Materials and Methods

Ethics statement

Standard practices of animal care and use were applied to animals used in this project. The research protocols used in this study were approved by the University of Florida Institutional Animal Care and Use Committee (IACUC Protocol #: 201308027).

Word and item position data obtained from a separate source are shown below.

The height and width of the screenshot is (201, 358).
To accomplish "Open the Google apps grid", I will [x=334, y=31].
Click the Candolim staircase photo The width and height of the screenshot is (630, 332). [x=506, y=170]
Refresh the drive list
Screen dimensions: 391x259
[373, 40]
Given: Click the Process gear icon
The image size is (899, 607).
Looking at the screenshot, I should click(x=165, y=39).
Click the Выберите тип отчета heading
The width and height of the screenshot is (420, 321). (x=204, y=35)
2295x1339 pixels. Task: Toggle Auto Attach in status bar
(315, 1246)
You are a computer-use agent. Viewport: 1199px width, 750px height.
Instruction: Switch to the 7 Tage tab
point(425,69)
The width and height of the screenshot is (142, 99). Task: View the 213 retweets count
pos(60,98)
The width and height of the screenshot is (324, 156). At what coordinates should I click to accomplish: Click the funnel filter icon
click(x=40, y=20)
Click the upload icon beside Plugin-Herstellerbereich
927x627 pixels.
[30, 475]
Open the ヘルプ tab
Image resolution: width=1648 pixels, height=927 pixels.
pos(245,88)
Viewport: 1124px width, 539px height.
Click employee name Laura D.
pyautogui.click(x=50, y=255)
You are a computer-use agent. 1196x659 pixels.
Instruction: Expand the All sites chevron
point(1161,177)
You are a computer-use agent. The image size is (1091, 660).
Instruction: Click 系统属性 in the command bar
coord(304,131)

Study location and sample collection

A total of 1,341 fecal samples were collected from cattle belonging to 8 different herds housed at three different farms from the North Central Florida. The herds were located at the Beef Research Unit (BRU) in Waldo, the North Florida Research and Education Center (NFREC) in Marianna, and a feedlot operation in Suwanee. Access to the farms to collect fecal samples was permitted by Mr. J. Danny Driver (manager of BRU), Dr. G. Cliff Lamb (Associate Center Director of NFREC), and the owner of Suwanee Feedlot. The farms are within approximately 300 miles from one another and distributed throughout Northern and North Central Florida. During the study period, the cattle were not transported between farms or different herds in this study. At NFREC, female cattle aged between 2 to 8 years were sampled in September and October of 2013; at BRU and the feedlot, both male and female cattle aged between 1 and 2 years were sampled in March and July, respectively. Sterile cotton swabs were used to collect fecal samples directly from the recto-anal junction (RAJ) of each animal with no previous cefotaxime exposure. Following sample collection, fecal swabs were placed and transported in 15 ml conical tubes on ice to stop bacterial growth to the Emerging Pathogens Institute at the University of Florida, and processed the same day. Cefotaxime resistant bacteria were isolated and characterized using the following methods.

Isolation of cefotaxime resistant bacteria

Samples were serially diluted (up to 10−4) with Luria Bertani (LB) broth and then plated on Tryptic Soy or MacConkey agar (BD, USA) containing lactose as carbon source and cefotaxime (4 μg/mL). Plates were incubated at 37°C and examined after 24 hours for the enumeration of bacterial colonies. Resistance to cefotaxime due to the production of extended spectrum β- lactamase was identified by streaking cefotaxime resistant isolates on ChromAgar ESBL (CHROMagar, France) as previously described [12,13]. Four colonies from each fecal sample with the presence of cefotaxime resistant bacteria were purified. A total of 1,200 colonies were further subjected to minimum inhibitory concentration (MIC) test against cefotaxime using microbroth dilution method and following the CLSI guidelines. KCJ1409, an ESBL producing human clinical isolate, was included in MIC test as a positive control. Twenty-three colonies including KCJ1409 were selected with MIC of cefotaxime greater than 16 μg/mL and tested for the presence of bla-TEM and bla-CTX-M genes by PCR using primers as described below (Table 1).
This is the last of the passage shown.